Physical characteristics
- • location: Hills above Dallas, Moray
- • elevation: 400 m (1,300 ft)
- • location: Lossiemouth into Moray Firth
- Length: 50 km (31 mi)
- Basin size: 213 km^{2} (82 sq mi)
- • average: 5 m^{3}/s (180 cu ft/s)

= River Lossie =

River in Moray, Scotland

The River Lossie (Uisge Losaidh) is a river in north east Scotland. The river originates in the hills above Dallas, in Moray, and has its source 400 m above sea-level. It enters the sea at Lossiemouth on the Moray Firth. By the time it moves through Elgin its rate of flow, in normal conditions, is best described as very slow. The gradient between Elgin and Lossiemouth is almost imperceptible with a total fall of less than 5 m.

== Name and etymology ==
The hydronym Lossie was recorded either as Loscyn or Lostyn in 1189, and may be of Pictish origin. The ending -yn represents -in, a Pictish form of the Welsh suffix yn.

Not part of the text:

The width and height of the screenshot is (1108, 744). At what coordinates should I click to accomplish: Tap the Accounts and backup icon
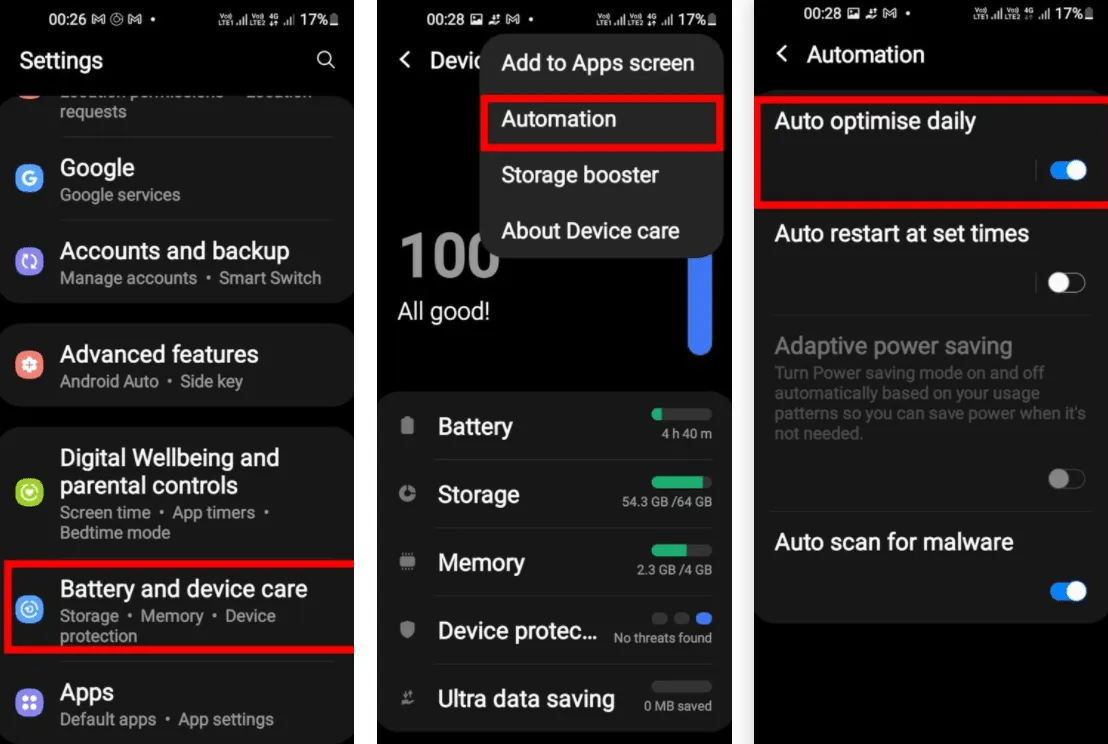tap(29, 262)
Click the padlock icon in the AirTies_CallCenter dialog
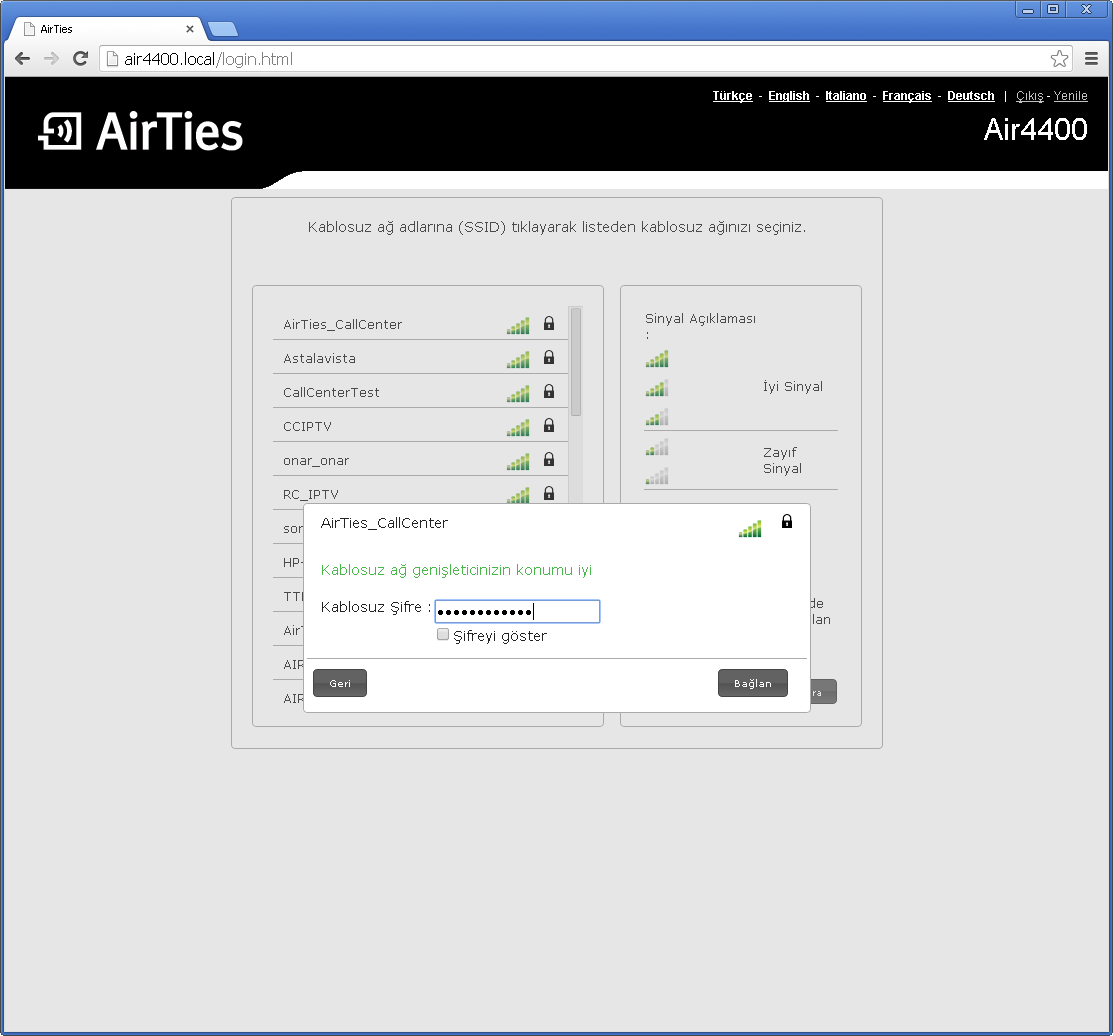Image resolution: width=1113 pixels, height=1036 pixels. [787, 521]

The first element may be a cognate either of Welsh llost meaning "tail, spear", or llosg meaning "burning".

The Lossie has been identified with the Loksa recorded by Ptolemy, although River Findhorn is a more likely candidate for such identification.

==Settlements==
(from south to north)
- Dallas
- Kellas
- Paddockhaugh
- Pittendreich
- Elgin
- Calcots
- Lossiemouth (East Beach Bridge)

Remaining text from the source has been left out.